(Data entries)

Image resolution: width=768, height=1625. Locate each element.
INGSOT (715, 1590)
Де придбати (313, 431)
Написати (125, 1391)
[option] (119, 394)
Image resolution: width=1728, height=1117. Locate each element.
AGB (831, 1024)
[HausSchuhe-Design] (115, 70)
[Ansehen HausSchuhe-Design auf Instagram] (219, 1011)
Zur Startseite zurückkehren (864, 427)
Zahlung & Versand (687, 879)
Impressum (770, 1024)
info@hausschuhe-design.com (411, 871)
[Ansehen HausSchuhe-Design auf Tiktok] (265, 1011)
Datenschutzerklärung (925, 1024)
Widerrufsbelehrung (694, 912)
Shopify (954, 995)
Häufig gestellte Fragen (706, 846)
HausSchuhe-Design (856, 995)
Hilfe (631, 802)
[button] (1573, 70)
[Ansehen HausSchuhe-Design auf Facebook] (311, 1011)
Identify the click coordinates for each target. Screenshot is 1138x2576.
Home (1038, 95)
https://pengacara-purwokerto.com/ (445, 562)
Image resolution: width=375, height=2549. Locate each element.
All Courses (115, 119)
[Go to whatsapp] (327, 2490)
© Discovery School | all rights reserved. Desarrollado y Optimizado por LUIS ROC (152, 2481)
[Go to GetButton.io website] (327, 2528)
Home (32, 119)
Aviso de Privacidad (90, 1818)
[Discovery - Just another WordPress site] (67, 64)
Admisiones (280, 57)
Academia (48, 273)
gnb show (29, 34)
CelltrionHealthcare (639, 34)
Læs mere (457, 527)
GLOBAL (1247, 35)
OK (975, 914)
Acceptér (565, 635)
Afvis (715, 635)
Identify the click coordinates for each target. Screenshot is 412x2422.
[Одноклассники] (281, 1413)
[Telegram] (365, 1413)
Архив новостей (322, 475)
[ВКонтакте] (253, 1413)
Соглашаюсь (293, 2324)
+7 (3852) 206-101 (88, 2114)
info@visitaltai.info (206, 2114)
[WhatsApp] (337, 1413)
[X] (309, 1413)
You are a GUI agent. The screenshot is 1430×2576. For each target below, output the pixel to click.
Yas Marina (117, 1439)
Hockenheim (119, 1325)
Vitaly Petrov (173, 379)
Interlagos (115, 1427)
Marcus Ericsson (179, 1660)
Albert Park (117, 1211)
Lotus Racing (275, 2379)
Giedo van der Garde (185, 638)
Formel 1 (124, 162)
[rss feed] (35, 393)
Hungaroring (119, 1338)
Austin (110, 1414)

* What needs to be done
Out of the data above, transcribe exactly and only the lines starting with the line that has "ROC (152, 2481)" and going on through the line that has "Соглашаюсь (293, 2324)", both included.

* Written reply
© Discovery School | all rights reserved. Desarrollado y Optimizado por LUIS ROC (152, 2481)
[Go to GetButton.io website] (327, 2528)
Home (32, 119)
Aviso de Privacidad (90, 1818)
[Discovery - Just another WordPress site] (67, 64)
Admisiones (280, 57)
Academia (48, 273)
gnb show (29, 34)
CelltrionHealthcare (639, 34)
Læs mere (457, 527)
GLOBAL (1247, 35)
OK (975, 914)
Acceptér (565, 635)
Afvis (715, 635)
Identify the click coordinates for each target. Screenshot is 412x2422.
[Одноклассники] (281, 1413)
[Telegram] (365, 1413)
Архив новостей (322, 475)
[ВКонтакте] (253, 1413)
Соглашаюсь (293, 2324)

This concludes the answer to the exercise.